Xiamen ‘in a world somehow now ‘Out Of Place’
Out of Place, addresses and captures the impact and mechanisms of a particularly Chinese ‘take’ on – and rate of ‘capitalist’ economic development. It sheds light and contextualises our own Industrial Revolution and our current part in a global economic situation which has helped catalyse the unprecedented recent, rapidly changing face of China.

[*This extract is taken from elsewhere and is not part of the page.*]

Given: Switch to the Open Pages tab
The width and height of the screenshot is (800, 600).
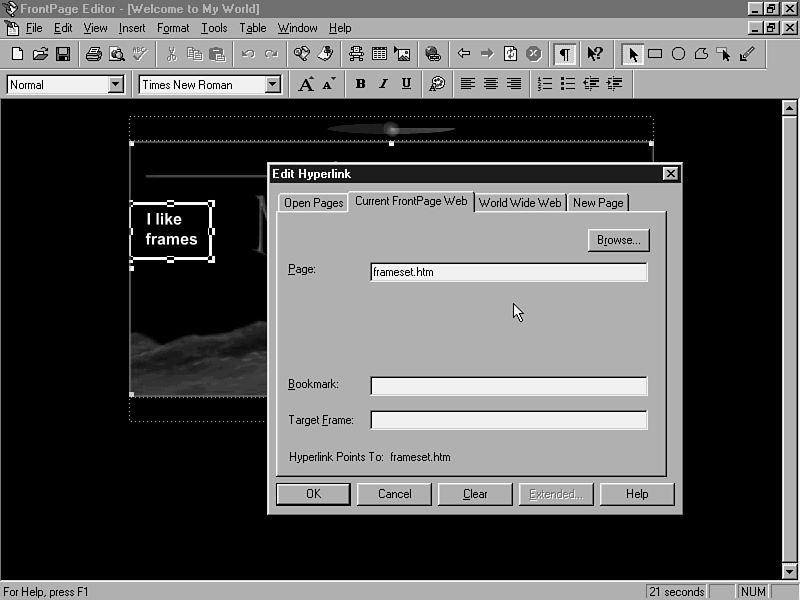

The majority of the seven selected artists are postgraduates from Xiamen University Art College, South China which houses the Chinese European Arts Centre. Xiamen is a beautiful and ancient coastal city also known as Amoy. Xiamen’s growth reflects its many thriving industries and a very busy port. Like Barrow-in-Furness, Xiamen has a beautiful coastline and continues a tradition of shipbuilding; whereas Barrow specialises increasingly in the production of nuclear submarines, Xiamen builds a variety of surface ships including cruise liners and huge container ships, many of which are regular vistors to its busy port.
During the Song Dynasty (960-1279 AD), the city was open to foreign trade and later became a treaty port in the 19th century. The first treaty ports in China were British; established at the conclusion of the First Opium War by the Treaty of Nanking in 1842. As well as ceding the island of Hong Kong to the United Kingdom in perpetuity, the treaty also established five treaty ports at Shanghai, Canton, Ningpo, Fuchow, and Amoy (Xiamen).
Xiamen’s population has nearly doubled in the past 10 years to over 3.53 million forming the heart of a massive growing conurbation of currently more than 5 million people. Xiamen was one of four original Special Economic Zones opened to foreign investment and trade when China began economic reforms in the early 1980’s. It is endowed with educational and cultural institutions supported by the overseas Chinese diaspora. In 2006, Xiamen was ranked as China’s second ‘most suitable city for living’. Despite this apparent glowing reputation the exhibition exposes some deeper human realities in the face of the rapid, often ruthless, economic regeneration sweeping across China. The long term effects on people, places and their culture are yet to be fully understood and certainly seem of little concern to government and the new rising avaricious elite.
Each work in the exhibition attempts to capture something of this unfathomable process and it’s effect on long held cultural values, identities and traditions. The artists provide a window, through direct personal experience, into more intimate truths which lie unnoticed behind China’s front doors, and the projected image of economic and cultural success.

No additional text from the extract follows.